European Economy: Why a Top Credit Suisse Advisor Likes Europe

Nicole Primack has never liked idle time. Just one day after graduating from Vassar College in 1990, she started her first full-time job on Wall Street. She never left.

These days, the Credit Suisse financial advisor wakes up at 4:30 a.m. daily. Within two hours, she has already made the commute from her suburban New Jersey home to the Credit Suisse headquarters in Manhattan's Flatiron district.

"It's a very disciplined lifestyle, almost robotic in a way," says Primack, who can sound as much like a life coach as a financial advisor. Her daily 6 a.m. exercise routine at the corporate gym is "like my caffeine," she says.
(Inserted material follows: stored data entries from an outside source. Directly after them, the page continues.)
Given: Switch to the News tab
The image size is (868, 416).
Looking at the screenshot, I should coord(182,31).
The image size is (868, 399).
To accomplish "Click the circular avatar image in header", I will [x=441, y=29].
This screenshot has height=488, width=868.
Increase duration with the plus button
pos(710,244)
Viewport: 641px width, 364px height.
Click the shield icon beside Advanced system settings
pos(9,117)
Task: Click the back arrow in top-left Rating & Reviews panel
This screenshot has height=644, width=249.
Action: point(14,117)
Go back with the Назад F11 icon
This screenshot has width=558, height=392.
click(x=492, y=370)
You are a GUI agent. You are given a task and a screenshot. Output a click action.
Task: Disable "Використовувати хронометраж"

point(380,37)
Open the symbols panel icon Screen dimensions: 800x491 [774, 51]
At night, she won't go to sleep before finishing every item on her daily task list.

The routine pays off: Over the past two decades, Primack, 46, has built a thriving practice from the ground up. Her three-person team manages $1.2 billion in assets for 80 families, with a typical account of $10 million. Last year, Primack ranked No. 21 on Barron's list of Top 100 Women Advisors.
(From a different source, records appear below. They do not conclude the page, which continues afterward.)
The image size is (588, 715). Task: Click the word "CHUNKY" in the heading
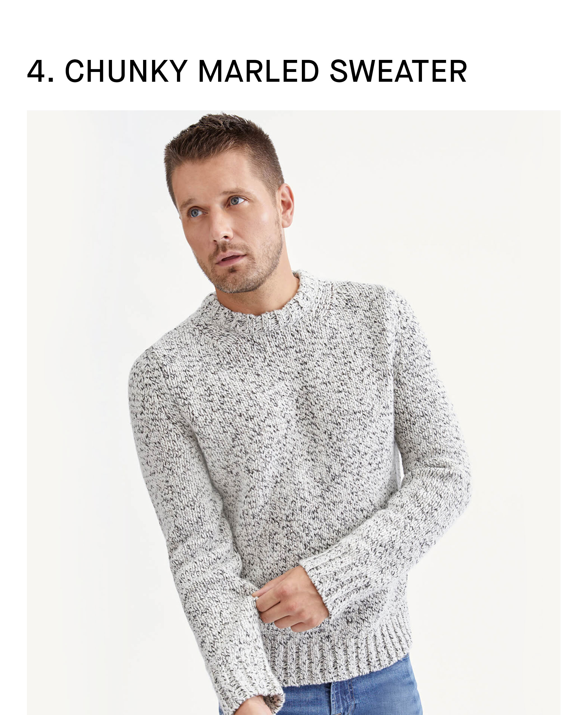[x=126, y=71]
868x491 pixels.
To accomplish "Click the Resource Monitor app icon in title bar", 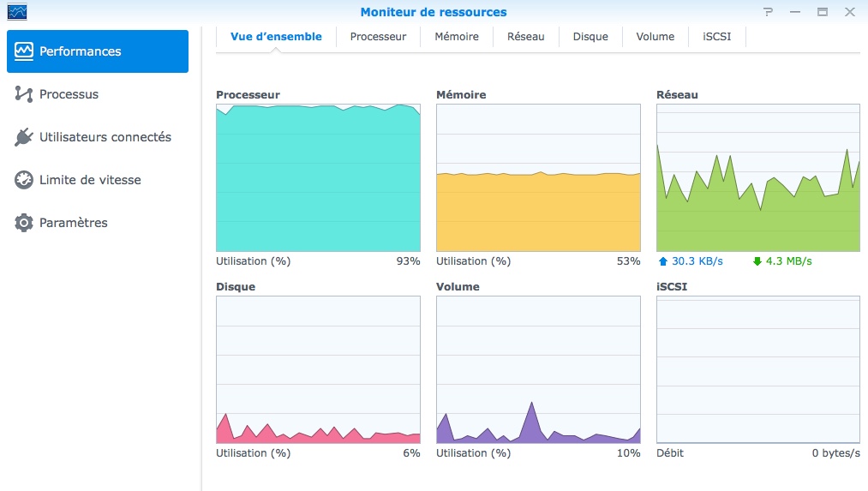I will click(x=17, y=12).
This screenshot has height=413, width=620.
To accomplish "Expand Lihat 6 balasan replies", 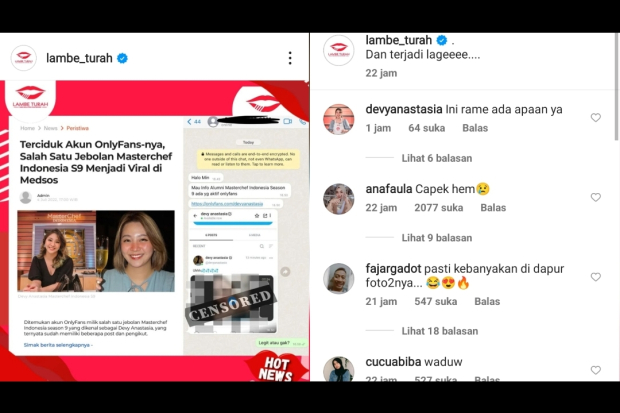I will (437, 158).
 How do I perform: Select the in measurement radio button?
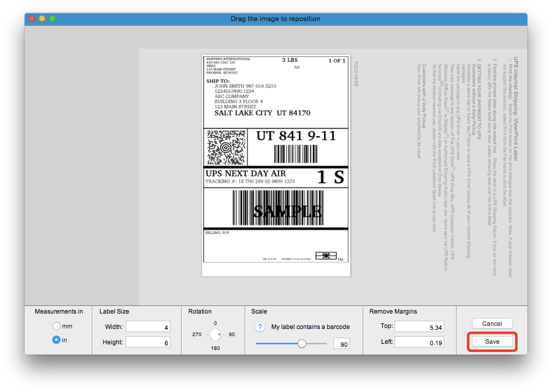pyautogui.click(x=56, y=340)
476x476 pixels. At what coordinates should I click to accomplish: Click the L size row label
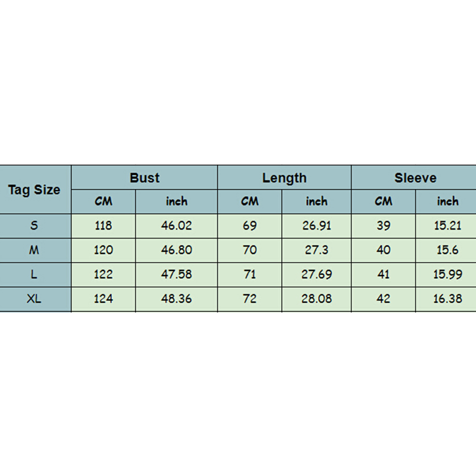[34, 275]
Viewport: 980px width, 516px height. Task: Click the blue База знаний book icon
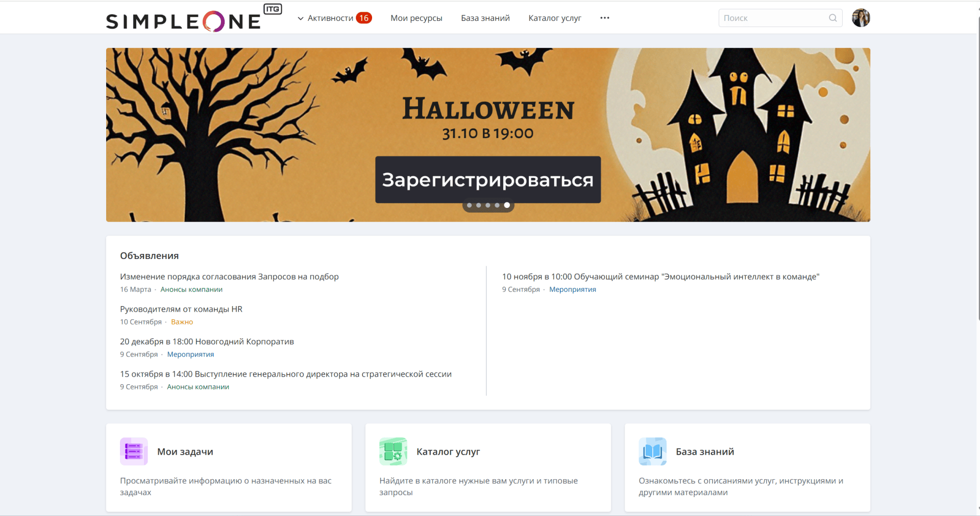pyautogui.click(x=652, y=451)
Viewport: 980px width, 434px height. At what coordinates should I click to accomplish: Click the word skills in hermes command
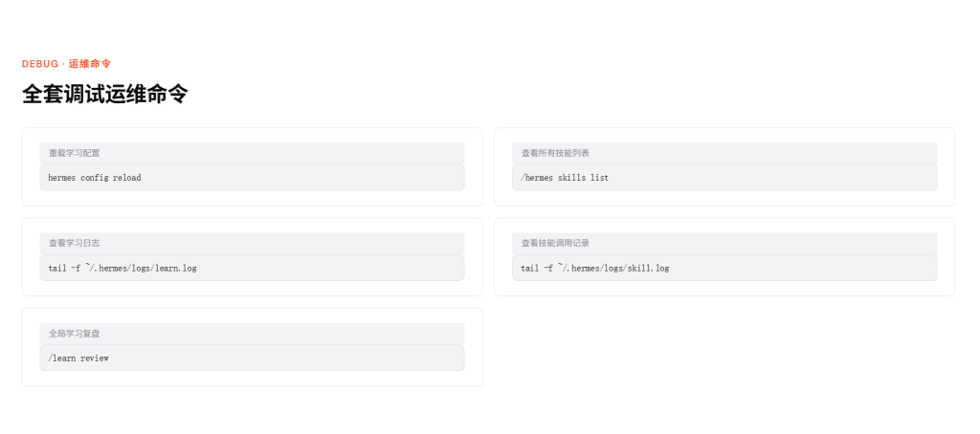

Primack has held tax-advantaged municipal bonds in her accounts, "in all interest-rate environments." The key, according to Primack, is to stick with the high-quality issues: water, sewer, power, infrastructure, and higher education. Those areas tend to avoid the blowups that have faced issuers with less-secure revenue streams.
"You don't buy Newark Airport ticket-receipt bonds," Primack offers as an example. "You buy the schools, the general-obligation bonds, the essential services."

Meanwhile, Primack is content to hold the bonds until maturity, or until they're called, collecting income regardless of what happens to interest rates.